County considers budget adjustments to meet reduced revenue
The Garland County Quorum Court Finance Committee will consider an ordinance Monday night reducing this year’s general fund appropriations by $701,404, an adjustment required by the coronavirus-inspired economic downturn.
The ordinance proposes moving salaries to other funds and forgoing capital expenses budgeted for 2020. The committee will teleconference and not meet in person, County Judge Darryl Mahoney said.
The 0.50% countywide sales tax is the general fund’s primary revenue source, generating almost $10 million last year that also benefited the county’s solid waste fund. A 0.375% sales tax funds the Garland County Detention Center, and state taxes on fuel sales, along with a 0.50% state sales tax for highway construction, supports the road fund.
“When we start to see sales tax decreases, it certainly opens your eyes to what all is going to be negatively affected,” Mahoney said Friday.
The ordinance transfers $342,375 in salaries from the tax collector’s general fund-supported budget to the office’s automation fund, which receives revenue from commissions charged to taxing entities. Salaries totaling $133,651
in the treasurer’s office would also be transferred to its automation fund, and $38,768 in county clerk’s office salaries would be moved to the office’s cost fund.
The ordinance defers the purchase of four of the five vehicles budgeted for the sheriff’s department this year, a $178,609 capital reduction. The adjustments would reduce the general fund’s appropriation rate from 85.68% to 82.48% of projected 2020 revenue, according to information provided by the county finance department.
The law prohibits general and restricted funds from being appropriated beyond 90% of annual projected revenue. The 2020 budget the quorum court adopted last year projected $21.7 million in general fund revenue.
The ordinance includes removing $149,070 in capital expenses from the road fund’s budget, reducing its appropriation rate from 77.43% to 75.70%, and $374,385 in capital from the solid waste fund’s budget, reducing its spending percentage from 64.86% to 62.23%. Items proposed for deletion include a vehicle for the road department and two transport trucks for the landfill.

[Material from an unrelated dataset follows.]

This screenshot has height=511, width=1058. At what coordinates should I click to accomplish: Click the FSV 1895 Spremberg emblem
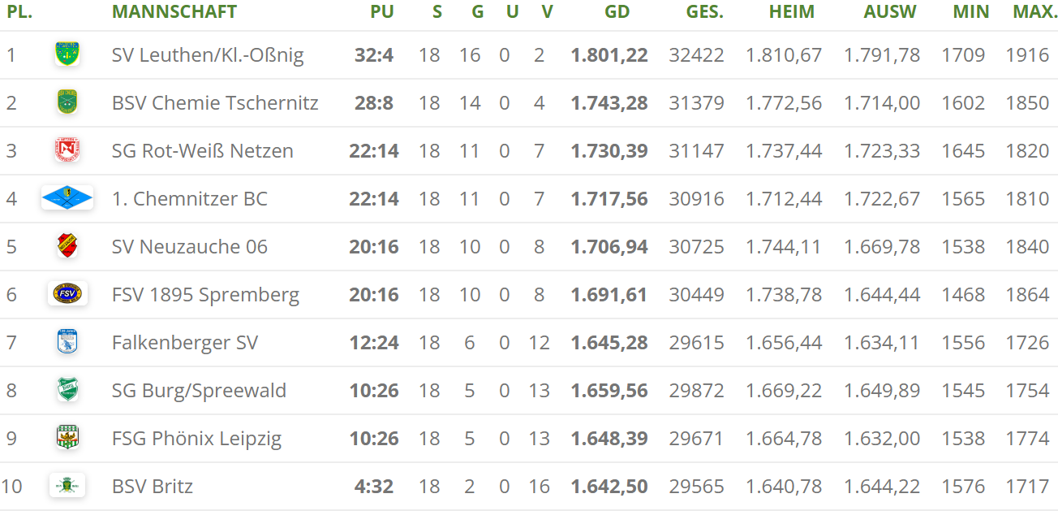[x=67, y=294]
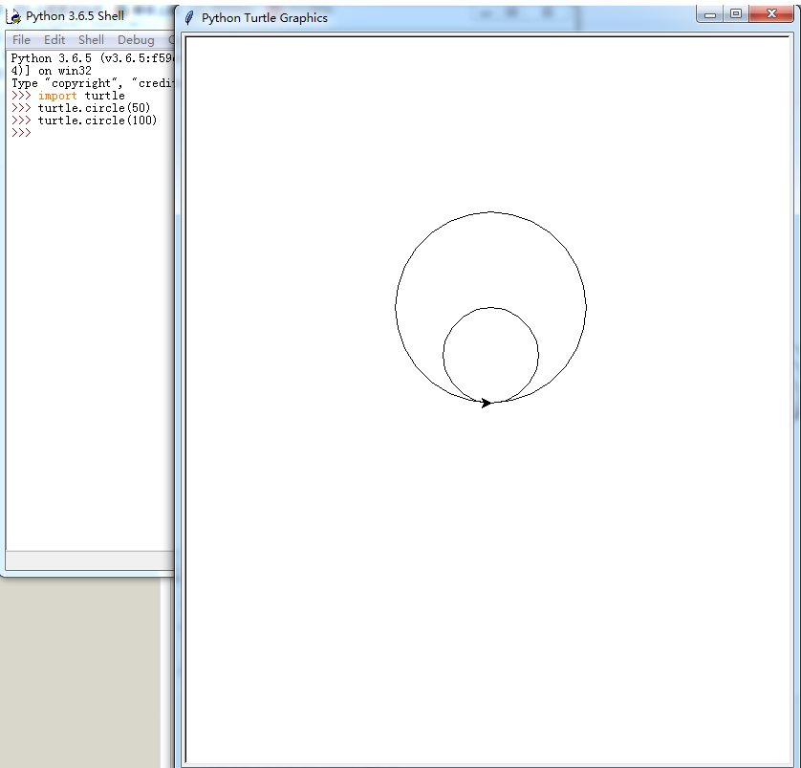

Mahoney said the state told the county to expect a 12.75% reduction in general fund turnback money for the fiscal year ending June 30 and a 15% reduction for the fiscal year beginning July
1. The state provides counties turnback money for administering state services, such as court operations, at the county level.

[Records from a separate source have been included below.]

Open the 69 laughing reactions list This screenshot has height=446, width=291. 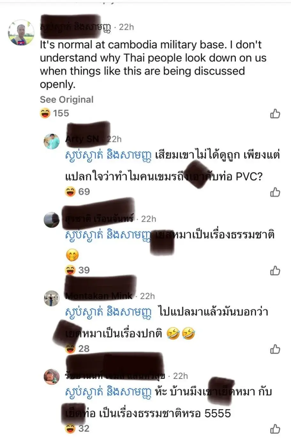pyautogui.click(x=78, y=191)

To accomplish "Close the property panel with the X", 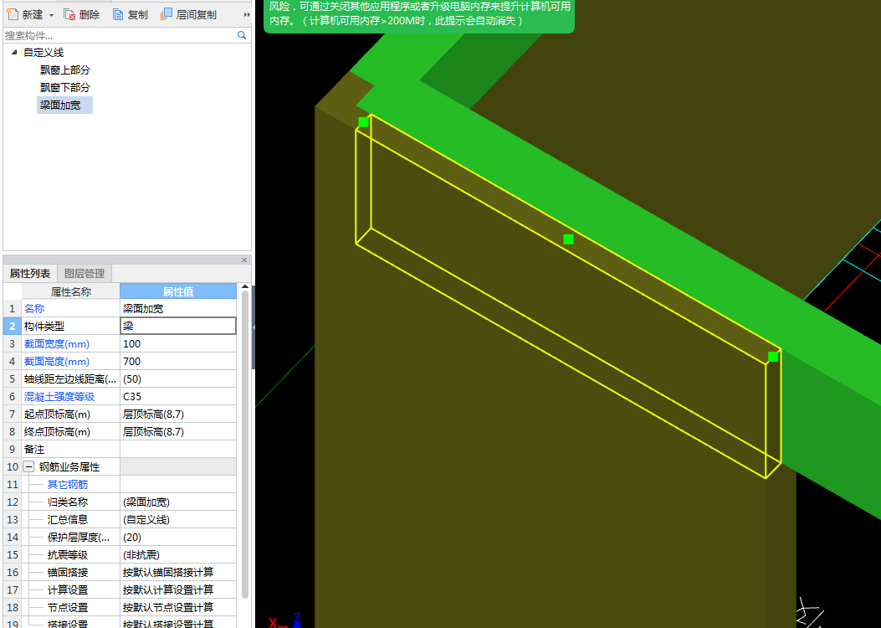I will coord(244,260).

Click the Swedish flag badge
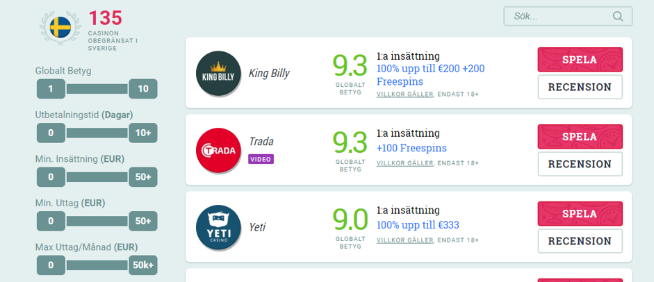click(x=60, y=28)
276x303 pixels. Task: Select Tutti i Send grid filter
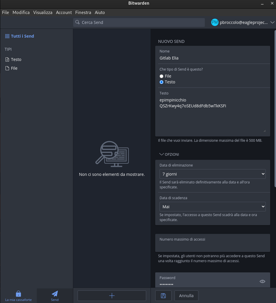(x=20, y=36)
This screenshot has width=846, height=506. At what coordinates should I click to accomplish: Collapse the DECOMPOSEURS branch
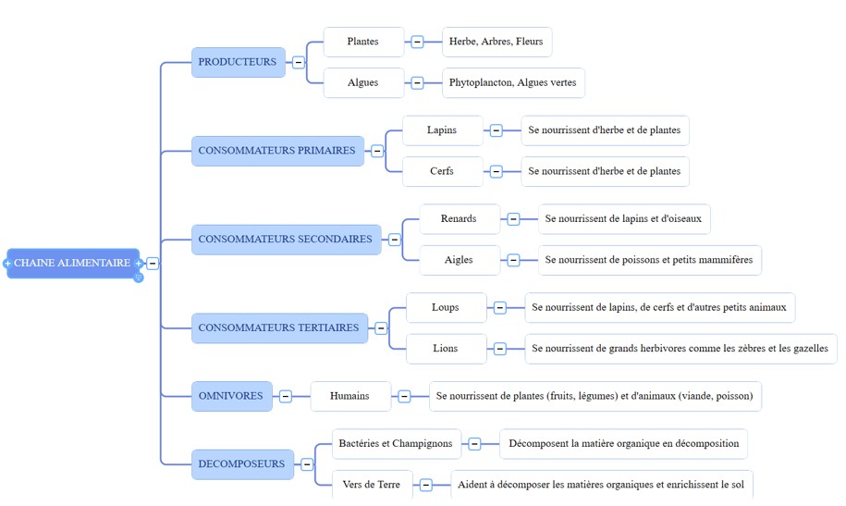(307, 463)
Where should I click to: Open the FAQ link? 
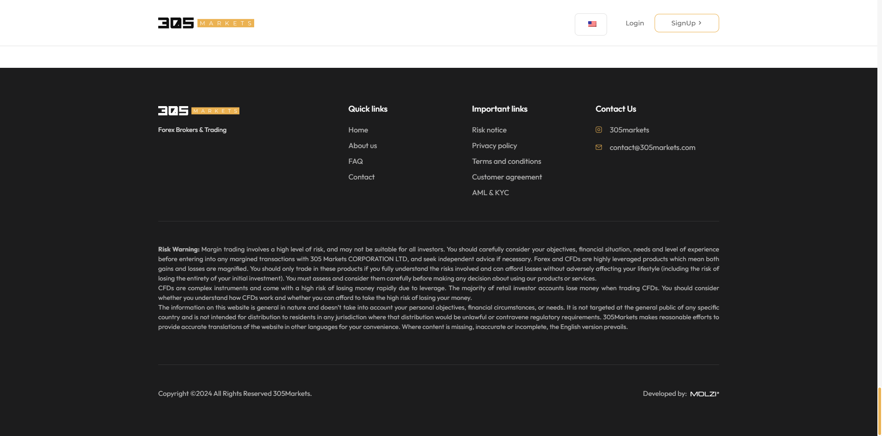[355, 161]
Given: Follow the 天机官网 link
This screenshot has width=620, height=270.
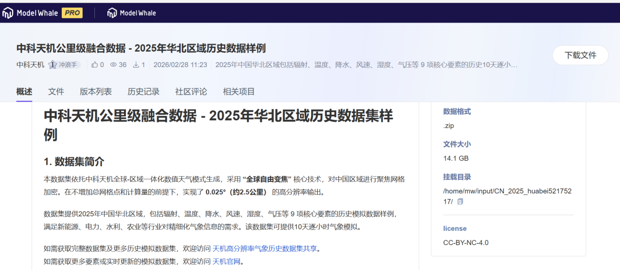Looking at the screenshot, I should point(226,261).
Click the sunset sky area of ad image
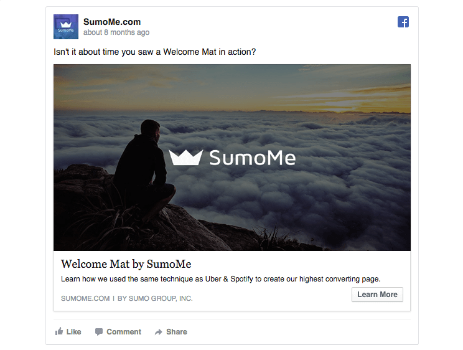The width and height of the screenshot is (463, 350). [x=232, y=87]
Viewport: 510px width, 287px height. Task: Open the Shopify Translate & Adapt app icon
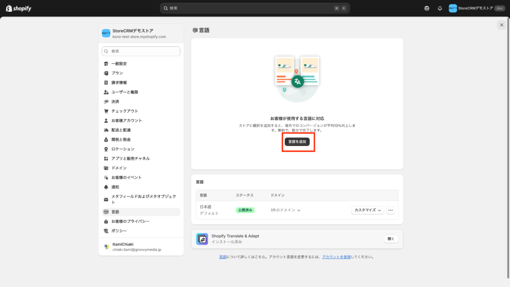pos(202,239)
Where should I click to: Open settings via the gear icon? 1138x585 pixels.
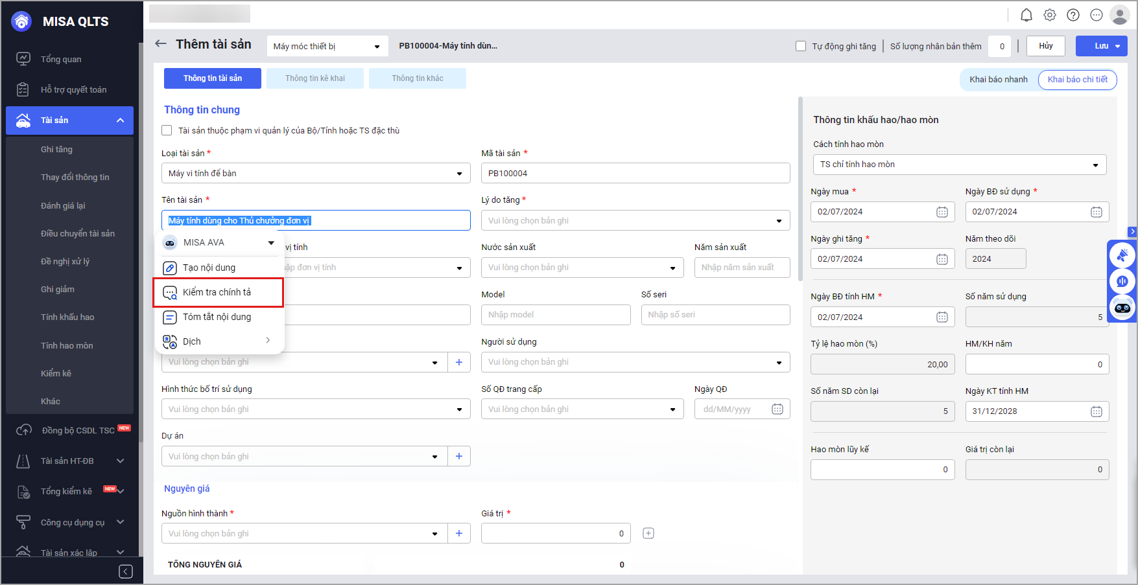coord(1050,15)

State levied fuel taxes that support county turnback funds for paving are also expected to dip, Mahoney said, explaining that the Arkansas Department of Transportation estimated a
40% reduction in travel since the pandemic hit.
A decline in the 0.50% state sales tax for highway construction that provides turnback money for the road department is also expected. The drop is expected to be steeper than those of other sales tax collections, as the highway tax isn’t levied on groceries.
Mahoney said the April deposit of the county’s share of the tax levied on Oaklawn Racing
Casino Resort’s net gaming receipts was half of the previous month’s deposit. The April deposit doesn’t reflect activity since the casino’s closure in March.
Mahoney said the 60-day lag between businesses collecting sales taxes and the state revenue agency remitting monthly collections to the county complicates revenue projections. The county won’t receive March’s collections until later this month and April’s collections until late June.
“We were very conservative in our budgeting last year, but at this time we don’t know a couple of things,” Mahoney said. “We don’t know what the reduction will be in our sales tax collections. We don’t know how long to expect that reduction.
“If it’s from mid-March to mid-June that we have to go through somewhat of a reduction and things pick back up near normal after that, we’ll be fine. But if it should string along, and the recovery efforts not work until November and December, we’ll have to look at other options. We’re preparing for the worst and praying for the best.”